What's In Season

What’s In Season: November

1st November 2021

Welcome to our latest What’s In Season for the month of November. The coming month’s produce is full of flavour., ready for hearty, warming recipes as the weather turns frosty. November’s star seasonal goods are hugely versatile, so you’ll be spoilt for choice when it comes to deciding how to use them in your kitchen.

In-season means you’re buying fresh produce at the peak of it’s quality. It also means it’s more local, coming from British farms straight to your door. 

We’d added some delicious recipes and cooking suggestions to help inspire the use of these delicious ingredients – all ready to add to your basket. 


This leafy green adds an earthy depth to dishes, and is dense with nutrients. The leaves can be eaten like spinach – add them to you next sandwich or salad for added texture and flavour.

When is chard in season?

Chard is in season from June to August, then again from October to April.

How to cook chard?

Cook the leaves and stalks separately or add the stems in a few minutes longer because they’re firmer.

Try this recipe for garlic and lemon rainbow chard.


The cabbage family is huge – but among the most popular are the white, savoy and red varieties. They each have their unique taste; savoy cabbage, for example, has a nutty, mild taste, and picks up flavours such as garlic, butter and lemon, really well.

When is cabbage in season?

Cabbage has a relatively long season from autumn until early spring.

How to cook cabbage?

The method of cooking depends on which cabbage you’re working with, but most are so versatile that you can boil, steam or stir-fry them for great results. Red cabbage is one to use in the slow cooker, but it’s also good for shredding raw and popping into wintery salads.

Try our recipe for pomegranate and tomato braised cabbage.

Wild mushrooms

There are many varieties of wild mushroom, including the chanterelle, whose meaty texture lends itself well to a wild mushroom risotto, or sautéed on toast with butter.

When are wild mushrooms in season?

End of October is the perfect time for wild mushroom-hunting.

How to cook wild mushrooms?

Sautéed with butter – simple.


Chicory, which comes in red or white, adds a wonderful kick to hearty autumnal meals. It’s often used add flavour to dishes thanks to its heat, but its leaves are often eaten like celery. The chicory roots and leaf buds can be boiled.

When is chicory in season?

Chicory is in season throughout winter.

How to cook chicory?

Chicory can be eaten raw or cooked. Toss the leaves in a salad or stir fry, while the head can be baked, poached or griddled.

British Pears

Pears, in their many varieties, may have a gentle flavour, but they an add a lot more to dishes than first meets the eye.

When are pears in season?

From September to January.

How to cook pears?

This juicy, delicate fruit can be poached, roasted, grilled or pan-fried, and added to salads or cheese boards. Pears are also a lovely addition to many sweet treats – try our pear and ginger upside down cake recipe.

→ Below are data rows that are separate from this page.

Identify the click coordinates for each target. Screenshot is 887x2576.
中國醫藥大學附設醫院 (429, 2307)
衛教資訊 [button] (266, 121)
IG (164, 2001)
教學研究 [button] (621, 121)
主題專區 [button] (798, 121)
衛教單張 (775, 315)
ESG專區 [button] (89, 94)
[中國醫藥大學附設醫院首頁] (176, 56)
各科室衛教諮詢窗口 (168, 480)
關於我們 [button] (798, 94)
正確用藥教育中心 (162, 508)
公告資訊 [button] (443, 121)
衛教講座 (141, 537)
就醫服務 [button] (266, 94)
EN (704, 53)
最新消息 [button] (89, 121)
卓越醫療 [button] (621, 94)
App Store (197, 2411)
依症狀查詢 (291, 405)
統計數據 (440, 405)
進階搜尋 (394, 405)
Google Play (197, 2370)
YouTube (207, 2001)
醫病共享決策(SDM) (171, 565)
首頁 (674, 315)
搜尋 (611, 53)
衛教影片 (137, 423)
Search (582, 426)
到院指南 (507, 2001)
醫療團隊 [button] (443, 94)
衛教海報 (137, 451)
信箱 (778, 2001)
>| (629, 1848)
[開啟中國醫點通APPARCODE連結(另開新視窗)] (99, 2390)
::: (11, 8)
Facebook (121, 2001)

This sweet and slightly sour fruit is the perfect accompaniment to autumnal dishes. And they’re super healthy, too – packed with Vitamin C. Bright red and tart in flavour, they’re great in pies, stuffing and puddings.

When are cranberries in season?

Pick your cranberries from October to December.

How to cook cranberries?

Simmer a few cups of fresh cranberries in a little water, sugar and lemon juice. This will make a delicious compote or sauce to be used with meats, or in your favourite gin for something more festive! 

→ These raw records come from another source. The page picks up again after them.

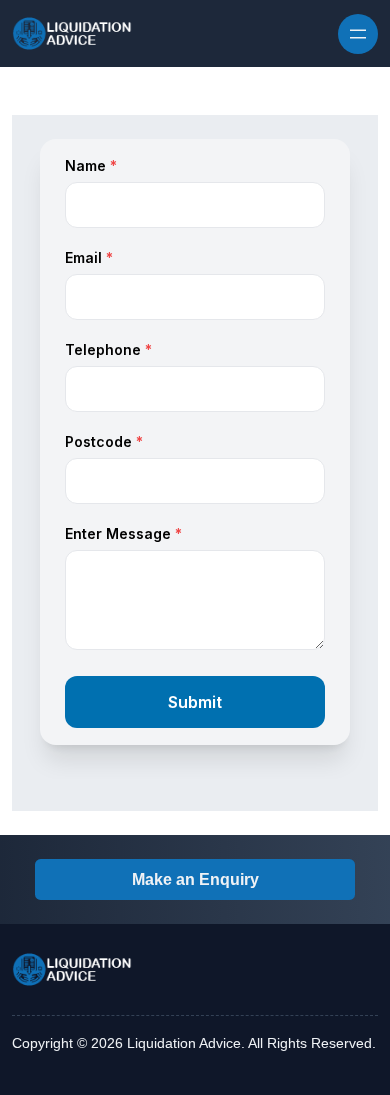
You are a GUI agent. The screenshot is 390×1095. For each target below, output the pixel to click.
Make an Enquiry (195, 879)
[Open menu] (358, 34)
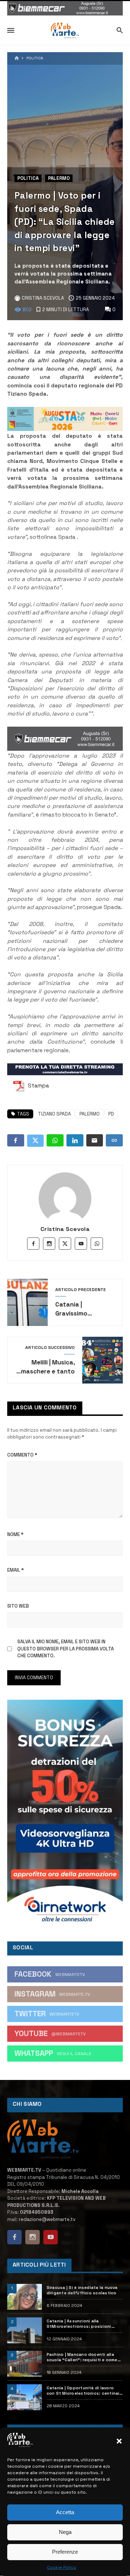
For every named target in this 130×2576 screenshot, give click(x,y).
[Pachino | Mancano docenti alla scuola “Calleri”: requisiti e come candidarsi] (24, 2364)
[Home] (16, 58)
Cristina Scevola (65, 1229)
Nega (65, 2532)
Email (15, 1570)
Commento (22, 1455)
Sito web (18, 1606)
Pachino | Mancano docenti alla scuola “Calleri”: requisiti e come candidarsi (82, 2357)
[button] (119, 2441)
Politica (34, 58)
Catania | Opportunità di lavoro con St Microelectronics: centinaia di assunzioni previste (84, 2390)
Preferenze (65, 2552)
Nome (15, 1534)
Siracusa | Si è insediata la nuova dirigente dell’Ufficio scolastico (82, 2290)
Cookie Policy (61, 2567)
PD (111, 1114)
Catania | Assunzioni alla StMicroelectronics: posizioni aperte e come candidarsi (79, 2323)
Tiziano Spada (54, 1114)
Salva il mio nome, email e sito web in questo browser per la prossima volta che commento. (65, 1649)
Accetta (65, 2512)
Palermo (59, 178)
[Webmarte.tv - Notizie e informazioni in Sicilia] (65, 30)
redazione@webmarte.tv (47, 2219)
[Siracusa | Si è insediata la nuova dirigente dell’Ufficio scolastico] (24, 2297)
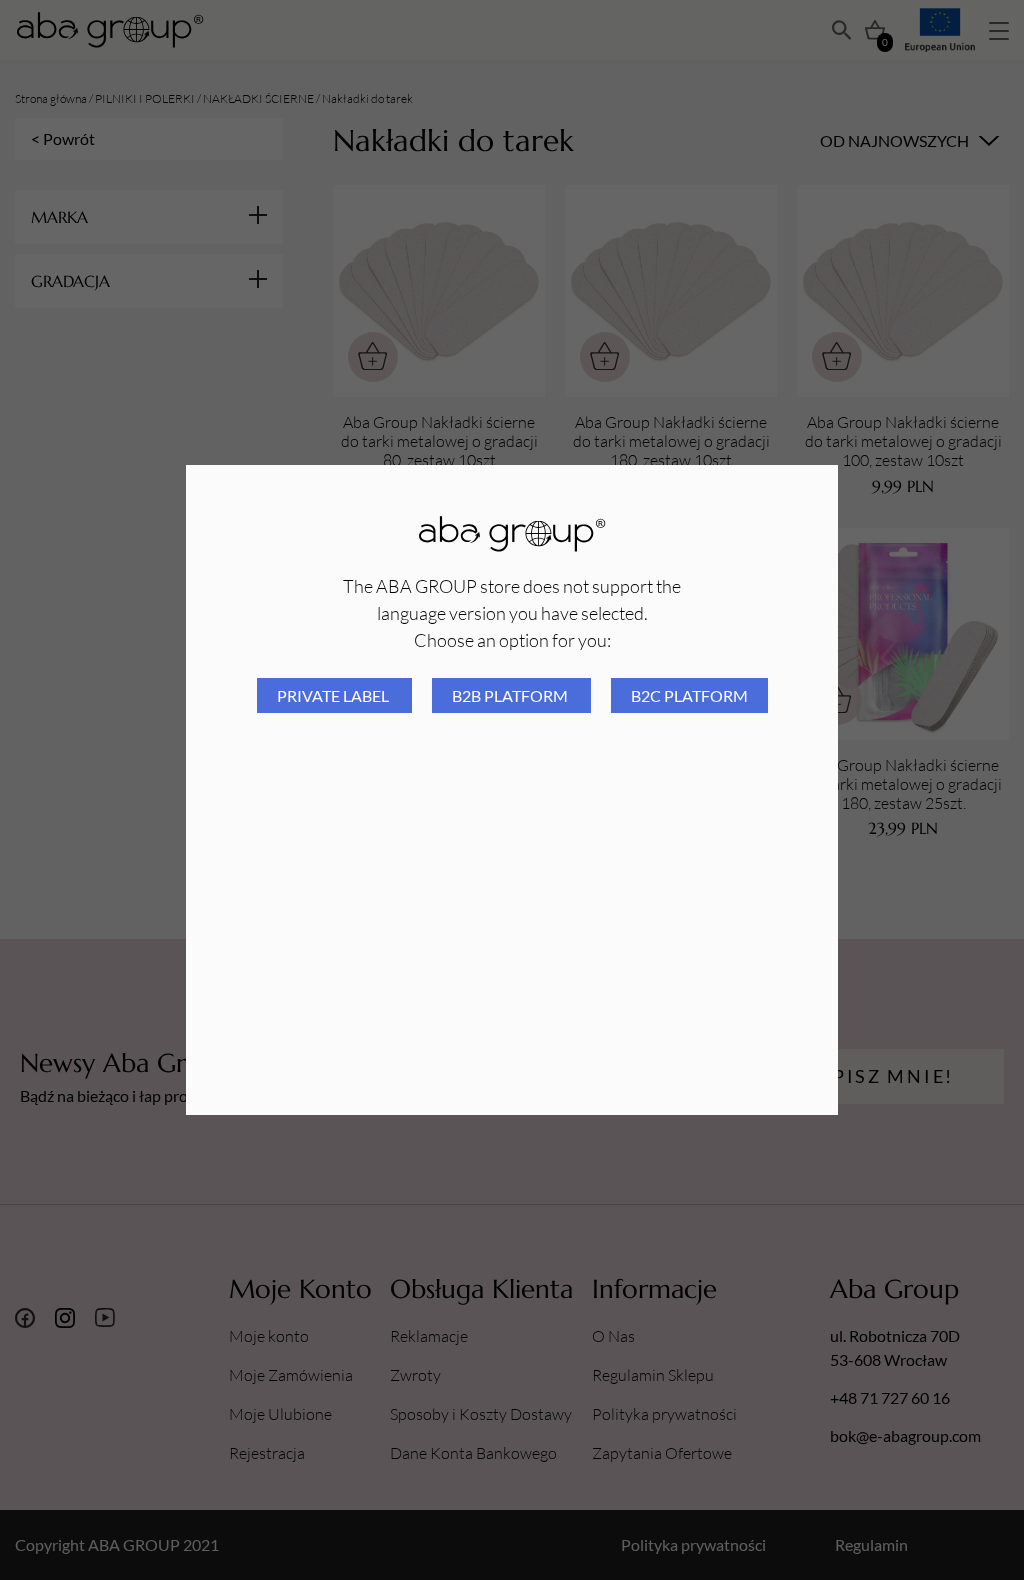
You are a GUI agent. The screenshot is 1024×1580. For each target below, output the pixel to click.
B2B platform (511, 695)
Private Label (334, 695)
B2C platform (689, 695)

Nothing says autumn and winter quite like roasted chestnuts. They’re not only the perfect accompaniment to hearty meals, but also a great standalone snack when your hunger just can’t wait for dinner.

When are chestnuts in season?

Chestnuts are in season from mid-September to November.

How to cook chestnuts?

Simply make a small indent in their skins and put your chestnuts in the oven for around half an hour, then peel off their shells when they’re still warm.

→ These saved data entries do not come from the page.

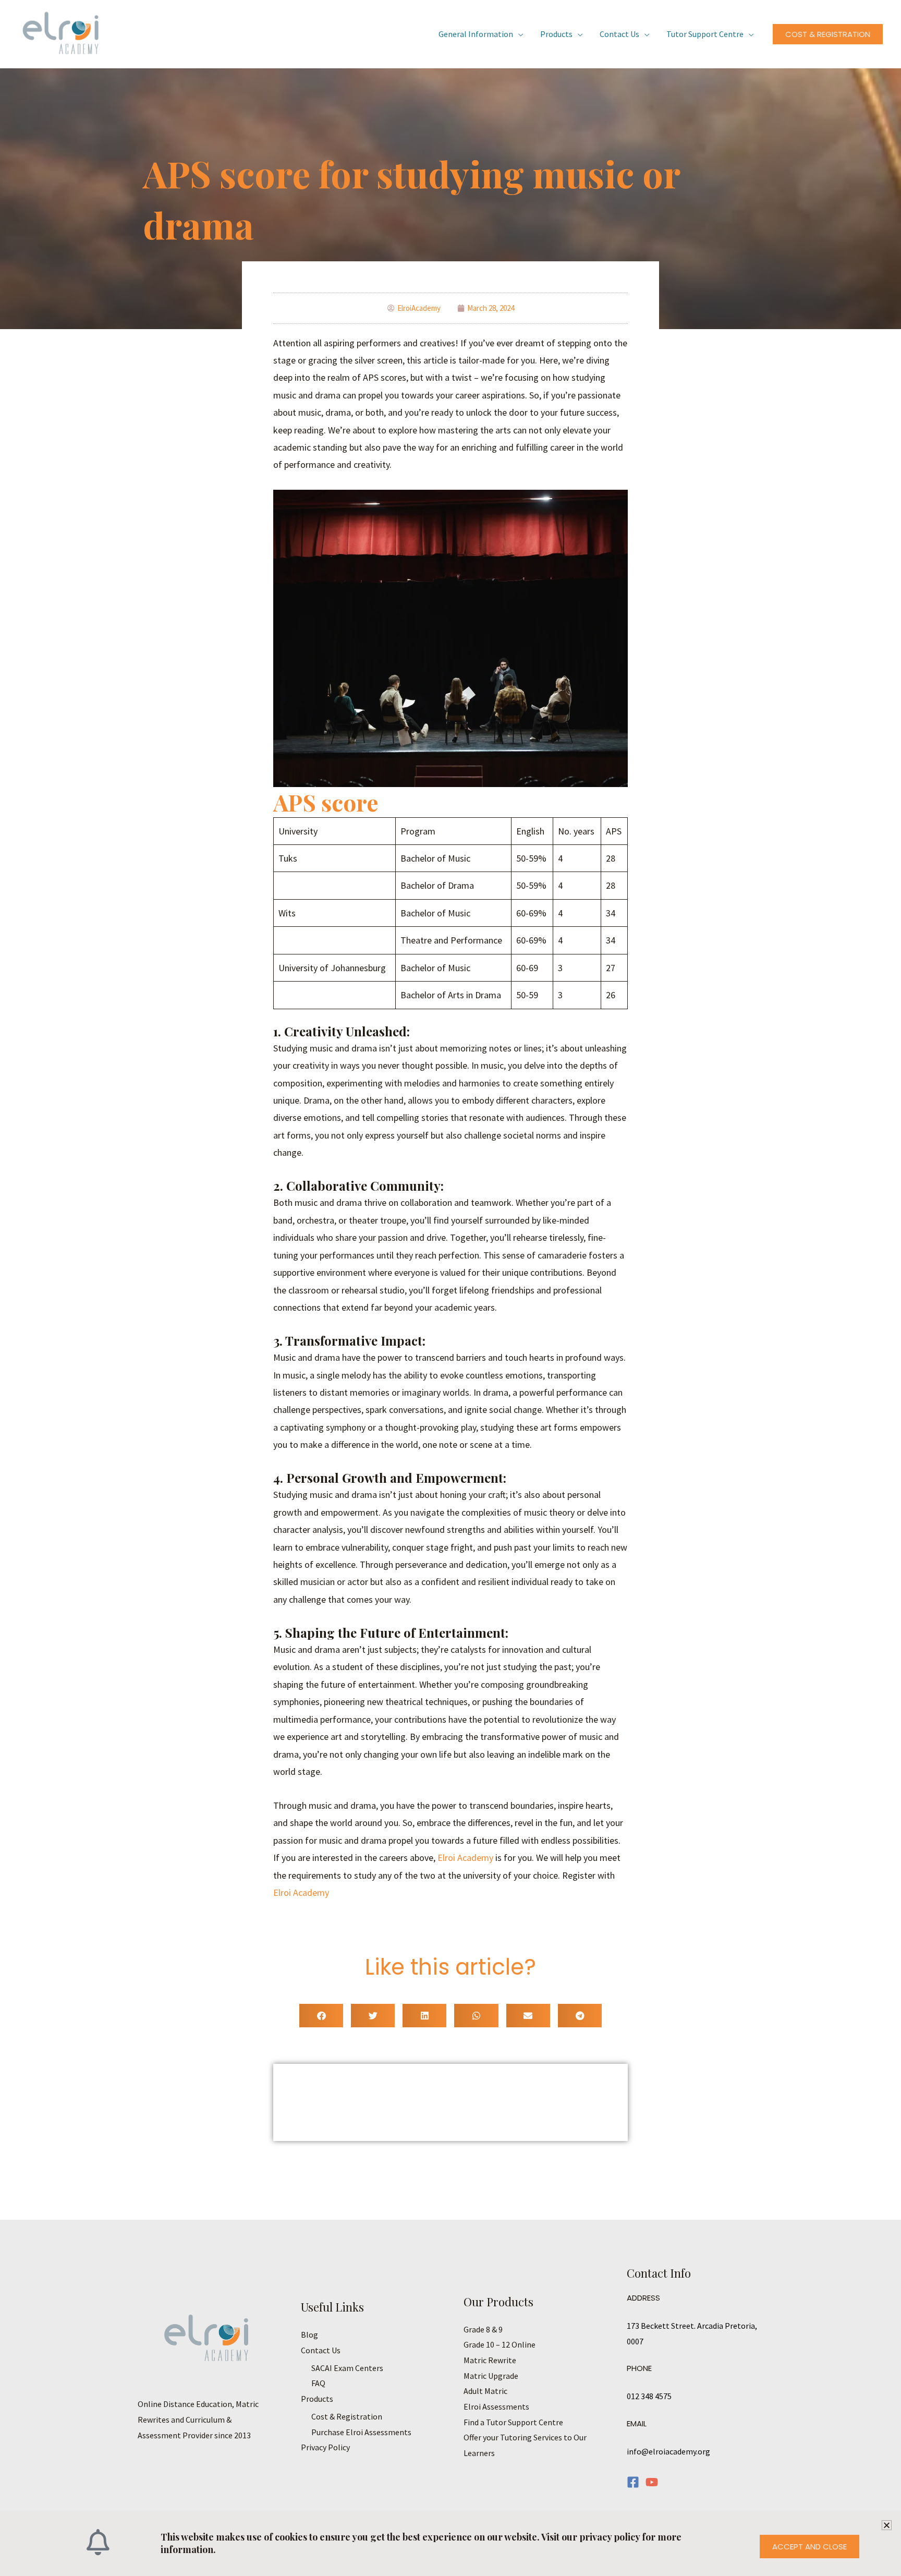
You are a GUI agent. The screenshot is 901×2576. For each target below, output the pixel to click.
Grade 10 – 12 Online (499, 2344)
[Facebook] (633, 2482)
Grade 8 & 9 (483, 2329)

Dark and full of flavour, goose is a traditional Christmas dinner centrepiece. Its strong flavour means you can pair it with more aromatic stuffing than you could with other festive meats.

How to cook goose?

Pour boiling water over the goose to help the skin crisp up, dry and leave until the skin has almost dried, then roast with salt, under tin foil, which you can then remove for the last 30 minutes of cooking.

How long you cook it for depends on its weight, but will take between one and a half and three and a half hours.


Roast duck is a staple for this season – not just for Christmas. It takes patience to perfect – but the results will be worth the effort. 

How to cook duck?

For a whole duck, prick the skin, season with salt and roast for 20 minutes plus another 20 minutes per 500g.

Dry out the breast for a few hours before slowly heating in a pan to melt the fat and crisp it up. Cook the legs in the oven until both sides are crisp.

Wild Cornish prawns

Cornish prawns may be on the smaller side, but they pack a punch taste- and texture-wise. These prawns are incredibly versatile – add them to a stir fry or paella, or even a sandwich with lemon and mayonnaise for an indulgent but quick lunch.

How to cook wild Cornish prawns?

Bring a pan to the boil and add the prawns for five minutes, allow to cool then peel and enjoy.